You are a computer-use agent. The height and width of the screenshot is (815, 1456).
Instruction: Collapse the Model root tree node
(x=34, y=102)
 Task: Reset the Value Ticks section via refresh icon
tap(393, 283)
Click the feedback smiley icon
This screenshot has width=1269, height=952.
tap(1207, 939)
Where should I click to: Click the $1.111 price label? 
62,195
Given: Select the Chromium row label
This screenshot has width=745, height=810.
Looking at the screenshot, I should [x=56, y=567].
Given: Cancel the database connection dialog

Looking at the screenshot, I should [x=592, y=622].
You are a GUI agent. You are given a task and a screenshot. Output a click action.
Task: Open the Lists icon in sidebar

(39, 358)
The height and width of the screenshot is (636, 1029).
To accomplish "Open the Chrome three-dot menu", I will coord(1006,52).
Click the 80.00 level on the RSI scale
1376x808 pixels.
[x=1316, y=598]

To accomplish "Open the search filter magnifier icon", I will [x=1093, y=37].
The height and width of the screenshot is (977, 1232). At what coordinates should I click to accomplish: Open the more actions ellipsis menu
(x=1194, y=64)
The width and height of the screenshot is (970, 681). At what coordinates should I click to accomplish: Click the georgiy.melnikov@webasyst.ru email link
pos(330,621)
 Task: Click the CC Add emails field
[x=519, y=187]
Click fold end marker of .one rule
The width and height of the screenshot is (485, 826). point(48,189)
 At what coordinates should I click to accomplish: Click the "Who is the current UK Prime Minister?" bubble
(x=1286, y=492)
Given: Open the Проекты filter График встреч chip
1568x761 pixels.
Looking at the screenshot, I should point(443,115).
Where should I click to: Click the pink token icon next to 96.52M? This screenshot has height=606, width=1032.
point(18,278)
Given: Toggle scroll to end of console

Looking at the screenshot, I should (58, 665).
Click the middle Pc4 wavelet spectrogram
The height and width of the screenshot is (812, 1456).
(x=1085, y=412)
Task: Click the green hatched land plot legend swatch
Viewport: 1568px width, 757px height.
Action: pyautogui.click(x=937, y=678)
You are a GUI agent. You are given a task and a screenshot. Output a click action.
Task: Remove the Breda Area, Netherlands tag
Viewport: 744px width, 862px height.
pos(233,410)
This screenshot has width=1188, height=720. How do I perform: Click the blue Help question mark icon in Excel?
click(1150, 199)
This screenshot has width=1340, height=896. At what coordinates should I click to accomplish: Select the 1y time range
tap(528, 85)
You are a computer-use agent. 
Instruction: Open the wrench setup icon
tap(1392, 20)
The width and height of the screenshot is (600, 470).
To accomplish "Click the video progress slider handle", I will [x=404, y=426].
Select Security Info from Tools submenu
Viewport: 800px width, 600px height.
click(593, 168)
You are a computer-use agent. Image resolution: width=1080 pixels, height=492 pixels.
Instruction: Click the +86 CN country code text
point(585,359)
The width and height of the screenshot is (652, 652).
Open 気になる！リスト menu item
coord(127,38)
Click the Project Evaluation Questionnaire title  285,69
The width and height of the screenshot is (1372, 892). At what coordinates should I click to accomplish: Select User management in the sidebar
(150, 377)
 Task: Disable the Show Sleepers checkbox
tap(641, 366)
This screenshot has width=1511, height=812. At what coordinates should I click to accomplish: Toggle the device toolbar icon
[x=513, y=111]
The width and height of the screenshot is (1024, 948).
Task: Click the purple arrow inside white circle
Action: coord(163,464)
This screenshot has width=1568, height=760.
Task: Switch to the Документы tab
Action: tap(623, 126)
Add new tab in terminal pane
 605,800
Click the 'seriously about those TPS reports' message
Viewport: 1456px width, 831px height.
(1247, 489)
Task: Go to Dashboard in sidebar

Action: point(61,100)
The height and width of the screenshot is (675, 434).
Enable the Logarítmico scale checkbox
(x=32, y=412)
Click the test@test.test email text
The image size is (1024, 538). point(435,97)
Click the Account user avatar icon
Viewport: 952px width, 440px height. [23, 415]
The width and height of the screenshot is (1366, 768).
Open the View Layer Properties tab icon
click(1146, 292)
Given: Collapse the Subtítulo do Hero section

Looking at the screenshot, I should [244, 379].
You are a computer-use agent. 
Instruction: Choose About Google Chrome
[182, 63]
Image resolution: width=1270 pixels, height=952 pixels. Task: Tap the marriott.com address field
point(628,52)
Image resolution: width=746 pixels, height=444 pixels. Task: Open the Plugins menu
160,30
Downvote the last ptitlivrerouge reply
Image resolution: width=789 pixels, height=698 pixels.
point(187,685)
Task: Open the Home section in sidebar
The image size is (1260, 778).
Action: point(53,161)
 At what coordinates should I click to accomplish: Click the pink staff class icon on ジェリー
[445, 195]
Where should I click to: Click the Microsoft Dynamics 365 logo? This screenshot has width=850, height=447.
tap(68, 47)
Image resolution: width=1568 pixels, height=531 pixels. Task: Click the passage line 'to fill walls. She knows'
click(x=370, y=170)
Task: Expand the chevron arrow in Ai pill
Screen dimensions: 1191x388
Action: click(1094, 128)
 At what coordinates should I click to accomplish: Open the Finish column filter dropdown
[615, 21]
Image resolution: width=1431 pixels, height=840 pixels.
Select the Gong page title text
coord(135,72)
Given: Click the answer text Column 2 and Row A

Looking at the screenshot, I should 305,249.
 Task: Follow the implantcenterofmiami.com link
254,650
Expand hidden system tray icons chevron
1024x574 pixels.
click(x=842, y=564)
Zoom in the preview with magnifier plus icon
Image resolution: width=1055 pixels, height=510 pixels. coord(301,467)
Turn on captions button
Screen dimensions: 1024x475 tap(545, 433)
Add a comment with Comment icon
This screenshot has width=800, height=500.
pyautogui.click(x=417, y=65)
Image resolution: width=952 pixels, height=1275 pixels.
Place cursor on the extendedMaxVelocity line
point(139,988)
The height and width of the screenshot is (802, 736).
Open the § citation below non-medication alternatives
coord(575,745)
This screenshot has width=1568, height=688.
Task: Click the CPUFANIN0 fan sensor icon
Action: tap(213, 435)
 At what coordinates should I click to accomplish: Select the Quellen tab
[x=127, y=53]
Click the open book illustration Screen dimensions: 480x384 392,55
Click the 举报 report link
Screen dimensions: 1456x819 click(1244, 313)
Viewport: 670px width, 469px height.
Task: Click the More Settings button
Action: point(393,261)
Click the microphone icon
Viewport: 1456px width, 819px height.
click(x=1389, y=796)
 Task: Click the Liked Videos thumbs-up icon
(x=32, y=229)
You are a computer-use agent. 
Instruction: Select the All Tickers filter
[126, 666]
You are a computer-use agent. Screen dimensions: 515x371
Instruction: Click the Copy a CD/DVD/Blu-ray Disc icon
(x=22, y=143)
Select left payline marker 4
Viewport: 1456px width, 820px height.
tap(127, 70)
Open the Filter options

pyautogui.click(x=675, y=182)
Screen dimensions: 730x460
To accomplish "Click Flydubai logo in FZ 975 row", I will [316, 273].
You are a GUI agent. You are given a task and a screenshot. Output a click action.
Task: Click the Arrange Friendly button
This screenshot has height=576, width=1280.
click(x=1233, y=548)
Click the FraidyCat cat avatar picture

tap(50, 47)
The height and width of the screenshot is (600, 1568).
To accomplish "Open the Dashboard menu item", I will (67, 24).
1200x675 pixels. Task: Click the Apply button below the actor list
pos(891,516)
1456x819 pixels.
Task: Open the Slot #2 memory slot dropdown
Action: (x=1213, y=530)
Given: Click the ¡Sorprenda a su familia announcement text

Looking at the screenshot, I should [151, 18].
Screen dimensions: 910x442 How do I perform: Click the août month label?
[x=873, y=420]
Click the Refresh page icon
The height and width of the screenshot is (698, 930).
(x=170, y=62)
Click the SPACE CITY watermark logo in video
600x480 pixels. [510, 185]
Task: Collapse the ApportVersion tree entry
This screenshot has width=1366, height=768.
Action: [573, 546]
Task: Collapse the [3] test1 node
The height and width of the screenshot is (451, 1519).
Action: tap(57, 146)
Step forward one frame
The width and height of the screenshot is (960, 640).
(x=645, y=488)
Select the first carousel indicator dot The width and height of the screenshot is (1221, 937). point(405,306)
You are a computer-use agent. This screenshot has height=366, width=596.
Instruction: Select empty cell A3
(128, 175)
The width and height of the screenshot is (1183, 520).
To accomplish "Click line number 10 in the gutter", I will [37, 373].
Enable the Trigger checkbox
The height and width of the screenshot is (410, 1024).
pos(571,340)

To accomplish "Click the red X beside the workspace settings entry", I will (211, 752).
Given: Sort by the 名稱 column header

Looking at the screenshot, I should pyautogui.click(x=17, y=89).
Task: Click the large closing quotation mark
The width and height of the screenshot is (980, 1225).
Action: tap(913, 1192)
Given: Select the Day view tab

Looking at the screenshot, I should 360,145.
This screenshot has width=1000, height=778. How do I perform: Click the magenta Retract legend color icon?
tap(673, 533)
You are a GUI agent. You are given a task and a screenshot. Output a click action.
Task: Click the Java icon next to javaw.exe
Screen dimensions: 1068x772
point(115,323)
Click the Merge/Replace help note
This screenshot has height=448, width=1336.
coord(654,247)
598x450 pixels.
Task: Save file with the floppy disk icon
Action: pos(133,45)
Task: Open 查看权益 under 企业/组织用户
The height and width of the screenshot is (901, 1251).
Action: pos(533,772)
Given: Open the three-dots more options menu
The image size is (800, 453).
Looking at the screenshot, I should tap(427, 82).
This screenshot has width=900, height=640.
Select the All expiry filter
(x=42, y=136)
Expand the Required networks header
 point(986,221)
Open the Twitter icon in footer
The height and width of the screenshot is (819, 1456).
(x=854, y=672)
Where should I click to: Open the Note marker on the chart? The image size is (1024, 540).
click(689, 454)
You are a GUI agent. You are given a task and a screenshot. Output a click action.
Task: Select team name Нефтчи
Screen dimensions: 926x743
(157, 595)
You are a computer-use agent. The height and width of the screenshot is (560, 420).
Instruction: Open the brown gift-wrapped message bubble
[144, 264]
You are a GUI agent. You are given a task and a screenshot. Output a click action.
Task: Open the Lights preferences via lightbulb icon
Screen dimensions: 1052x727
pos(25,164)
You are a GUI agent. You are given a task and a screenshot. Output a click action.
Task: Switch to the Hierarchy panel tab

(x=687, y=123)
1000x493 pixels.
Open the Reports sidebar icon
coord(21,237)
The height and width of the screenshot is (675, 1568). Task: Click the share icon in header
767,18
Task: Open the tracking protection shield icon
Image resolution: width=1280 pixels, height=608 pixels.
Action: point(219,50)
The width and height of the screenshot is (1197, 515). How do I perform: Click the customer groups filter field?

Stated goal: Rewrite the material starting at the line containing "Screen dimensions: 910x442" and ending after the line containing "tap(673, 533)", replacing "Collapse" with "Expand" and leaving everything else unchanged.

Output for this task:
Screen dimensions: 910x442 How do I perform: Click the août month label?
[x=873, y=420]
Click the Refresh page icon
The height and width of the screenshot is (698, 930).
(x=170, y=62)
Click the SPACE CITY watermark logo in video
600x480 pixels. [510, 185]
Task: Expand the ApportVersion tree entry
This screenshot has width=1366, height=768.
Action: [573, 546]
Task: Expand the [3] test1 node
The height and width of the screenshot is (451, 1519).
Action: tap(57, 146)
Step forward one frame
The width and height of the screenshot is (960, 640).
(x=645, y=488)
Select the first carousel indicator dot The width and height of the screenshot is (1221, 937). point(405,306)
You are a computer-use agent. This screenshot has height=366, width=596.
Instruction: Select empty cell A3
(128, 175)
The width and height of the screenshot is (1183, 520).
To accomplish "Click line number 10 in the gutter", I will [37, 373].
Enable the Trigger checkbox
The height and width of the screenshot is (410, 1024).
pos(571,340)

To accomplish "Click the red X beside the workspace settings entry", I will (211, 752).
Given: Sort by the 名稱 column header

Looking at the screenshot, I should pyautogui.click(x=17, y=89).
Task: Click the large closing quotation mark
The width and height of the screenshot is (980, 1225).
Action: tap(913, 1192)
Given: Select the Day view tab

Looking at the screenshot, I should 360,145.
This screenshot has width=1000, height=778. How do I perform: Click the magenta Retract legend color icon?
tap(673, 533)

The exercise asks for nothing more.